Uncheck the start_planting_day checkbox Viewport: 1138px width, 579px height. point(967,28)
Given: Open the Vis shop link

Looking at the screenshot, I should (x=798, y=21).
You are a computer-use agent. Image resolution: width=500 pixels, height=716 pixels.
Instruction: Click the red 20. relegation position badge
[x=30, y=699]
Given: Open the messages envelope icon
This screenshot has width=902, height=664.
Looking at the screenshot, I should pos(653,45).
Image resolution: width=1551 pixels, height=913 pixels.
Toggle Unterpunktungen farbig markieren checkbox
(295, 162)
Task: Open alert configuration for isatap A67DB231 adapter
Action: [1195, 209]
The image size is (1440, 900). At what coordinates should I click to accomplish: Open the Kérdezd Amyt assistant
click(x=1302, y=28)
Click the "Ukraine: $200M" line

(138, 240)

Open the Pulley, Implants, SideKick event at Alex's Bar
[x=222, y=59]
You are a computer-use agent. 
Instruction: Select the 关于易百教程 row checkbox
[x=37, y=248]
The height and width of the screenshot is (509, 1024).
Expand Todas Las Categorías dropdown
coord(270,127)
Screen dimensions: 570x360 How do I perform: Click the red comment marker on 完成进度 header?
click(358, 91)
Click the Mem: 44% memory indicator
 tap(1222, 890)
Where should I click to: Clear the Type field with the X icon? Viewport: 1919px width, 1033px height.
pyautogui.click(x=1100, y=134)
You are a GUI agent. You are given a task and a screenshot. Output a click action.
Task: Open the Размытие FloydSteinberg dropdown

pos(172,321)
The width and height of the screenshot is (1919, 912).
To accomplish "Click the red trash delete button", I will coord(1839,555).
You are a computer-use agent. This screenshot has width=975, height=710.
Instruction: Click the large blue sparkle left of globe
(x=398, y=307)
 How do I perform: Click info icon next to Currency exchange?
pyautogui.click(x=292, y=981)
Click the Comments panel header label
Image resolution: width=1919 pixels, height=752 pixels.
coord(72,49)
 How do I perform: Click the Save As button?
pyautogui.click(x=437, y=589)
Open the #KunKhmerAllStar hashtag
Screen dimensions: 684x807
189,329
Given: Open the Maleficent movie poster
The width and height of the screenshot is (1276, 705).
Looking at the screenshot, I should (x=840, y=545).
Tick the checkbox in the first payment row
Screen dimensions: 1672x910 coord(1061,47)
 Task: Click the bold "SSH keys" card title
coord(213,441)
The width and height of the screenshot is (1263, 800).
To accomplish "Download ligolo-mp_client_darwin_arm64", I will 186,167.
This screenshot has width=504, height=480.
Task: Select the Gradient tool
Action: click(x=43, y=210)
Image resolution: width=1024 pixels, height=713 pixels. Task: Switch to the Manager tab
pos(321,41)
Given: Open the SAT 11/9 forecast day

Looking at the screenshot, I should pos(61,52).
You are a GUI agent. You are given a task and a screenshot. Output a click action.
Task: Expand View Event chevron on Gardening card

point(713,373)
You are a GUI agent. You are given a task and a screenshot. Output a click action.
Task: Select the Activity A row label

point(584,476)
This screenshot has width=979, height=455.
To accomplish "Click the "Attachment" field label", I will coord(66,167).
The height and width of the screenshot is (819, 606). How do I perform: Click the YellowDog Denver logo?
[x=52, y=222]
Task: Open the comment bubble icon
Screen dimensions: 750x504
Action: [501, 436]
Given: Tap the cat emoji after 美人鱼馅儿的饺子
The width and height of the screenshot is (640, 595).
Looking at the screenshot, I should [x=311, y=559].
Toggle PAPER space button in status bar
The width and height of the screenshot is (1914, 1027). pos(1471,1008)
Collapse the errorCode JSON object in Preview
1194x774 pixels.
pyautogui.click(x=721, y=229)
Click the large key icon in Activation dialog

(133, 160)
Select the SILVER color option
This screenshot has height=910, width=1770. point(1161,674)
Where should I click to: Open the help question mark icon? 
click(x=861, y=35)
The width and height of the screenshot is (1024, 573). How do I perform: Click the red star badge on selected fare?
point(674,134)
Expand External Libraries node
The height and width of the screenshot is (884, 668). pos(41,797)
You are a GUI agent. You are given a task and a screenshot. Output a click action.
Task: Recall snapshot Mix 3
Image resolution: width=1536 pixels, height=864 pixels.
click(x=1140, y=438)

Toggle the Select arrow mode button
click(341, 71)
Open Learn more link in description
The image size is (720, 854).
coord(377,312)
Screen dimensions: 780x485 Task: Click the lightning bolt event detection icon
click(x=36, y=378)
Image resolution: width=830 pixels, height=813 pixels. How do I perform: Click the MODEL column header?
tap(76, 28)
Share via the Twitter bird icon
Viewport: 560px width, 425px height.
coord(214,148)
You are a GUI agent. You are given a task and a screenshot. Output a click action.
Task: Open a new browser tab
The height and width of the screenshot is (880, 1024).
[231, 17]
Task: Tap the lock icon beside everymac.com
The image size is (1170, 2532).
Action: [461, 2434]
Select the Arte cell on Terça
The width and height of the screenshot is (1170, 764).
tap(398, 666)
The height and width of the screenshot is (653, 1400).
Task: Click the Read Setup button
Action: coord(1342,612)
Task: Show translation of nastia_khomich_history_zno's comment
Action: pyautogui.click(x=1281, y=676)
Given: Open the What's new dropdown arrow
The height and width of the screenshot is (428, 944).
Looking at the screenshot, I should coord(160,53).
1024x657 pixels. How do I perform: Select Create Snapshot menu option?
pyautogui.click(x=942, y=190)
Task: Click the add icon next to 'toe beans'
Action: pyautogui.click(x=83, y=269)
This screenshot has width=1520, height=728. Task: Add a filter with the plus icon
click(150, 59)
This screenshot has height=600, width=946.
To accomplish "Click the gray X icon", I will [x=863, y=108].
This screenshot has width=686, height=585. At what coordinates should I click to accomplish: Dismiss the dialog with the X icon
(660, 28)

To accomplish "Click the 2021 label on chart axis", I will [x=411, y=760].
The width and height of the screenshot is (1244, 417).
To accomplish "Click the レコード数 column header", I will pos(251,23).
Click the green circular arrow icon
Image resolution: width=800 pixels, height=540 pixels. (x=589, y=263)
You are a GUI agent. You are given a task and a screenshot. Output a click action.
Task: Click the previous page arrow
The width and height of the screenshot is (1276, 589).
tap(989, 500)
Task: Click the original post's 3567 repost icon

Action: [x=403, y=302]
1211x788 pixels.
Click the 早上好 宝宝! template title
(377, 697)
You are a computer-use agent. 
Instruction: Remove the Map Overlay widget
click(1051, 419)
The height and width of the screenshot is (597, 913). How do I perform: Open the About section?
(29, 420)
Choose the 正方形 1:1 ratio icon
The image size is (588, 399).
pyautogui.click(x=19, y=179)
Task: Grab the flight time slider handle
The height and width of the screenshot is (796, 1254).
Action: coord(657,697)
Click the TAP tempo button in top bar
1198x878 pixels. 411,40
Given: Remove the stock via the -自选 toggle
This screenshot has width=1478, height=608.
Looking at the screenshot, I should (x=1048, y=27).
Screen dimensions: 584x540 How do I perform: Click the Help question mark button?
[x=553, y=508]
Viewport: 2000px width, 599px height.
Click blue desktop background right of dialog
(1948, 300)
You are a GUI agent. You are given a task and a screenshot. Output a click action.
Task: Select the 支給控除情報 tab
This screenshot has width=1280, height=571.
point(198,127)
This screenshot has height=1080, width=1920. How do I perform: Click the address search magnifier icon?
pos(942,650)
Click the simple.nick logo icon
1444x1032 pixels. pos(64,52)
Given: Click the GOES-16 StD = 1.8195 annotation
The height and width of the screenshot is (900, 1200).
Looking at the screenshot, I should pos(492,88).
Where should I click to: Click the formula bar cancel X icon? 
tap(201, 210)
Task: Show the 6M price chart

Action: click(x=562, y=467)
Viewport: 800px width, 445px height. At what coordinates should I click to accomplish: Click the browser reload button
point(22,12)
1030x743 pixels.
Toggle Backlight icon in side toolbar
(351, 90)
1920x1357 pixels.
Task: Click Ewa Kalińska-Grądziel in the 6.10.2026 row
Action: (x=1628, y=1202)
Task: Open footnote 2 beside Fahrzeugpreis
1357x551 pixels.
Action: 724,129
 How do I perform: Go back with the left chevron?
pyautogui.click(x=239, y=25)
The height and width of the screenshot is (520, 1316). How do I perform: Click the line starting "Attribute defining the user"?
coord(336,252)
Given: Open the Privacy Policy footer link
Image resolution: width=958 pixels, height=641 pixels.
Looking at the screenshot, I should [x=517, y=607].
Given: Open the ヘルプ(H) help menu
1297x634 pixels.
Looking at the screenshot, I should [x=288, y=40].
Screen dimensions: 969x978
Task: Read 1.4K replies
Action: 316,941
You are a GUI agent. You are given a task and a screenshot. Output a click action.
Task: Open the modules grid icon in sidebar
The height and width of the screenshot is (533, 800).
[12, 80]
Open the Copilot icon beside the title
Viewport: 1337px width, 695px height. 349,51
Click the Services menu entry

■ ■ ■ ■

### PROBLEM TO WORK ON
In the listing above, find the line with "Task: Open footnote 2 beside Fahrzeugpreis" and the line with "Given: Open the ヘルプ(H) help menu"; output exactly those lines and all lines between them.

### RESPONSE TO THIS TASK
Task: Open footnote 2 beside Fahrzeugpreis
1357x551 pixels.
Action: 724,129
 How do I perform: Go back with the left chevron?
pyautogui.click(x=239, y=25)
The height and width of the screenshot is (520, 1316). How do I perform: Click the line starting "Attribute defining the user"?
coord(336,252)
Given: Open the Privacy Policy footer link
Image resolution: width=958 pixels, height=641 pixels.
Looking at the screenshot, I should [x=517, y=607].
Given: Open the ヘルプ(H) help menu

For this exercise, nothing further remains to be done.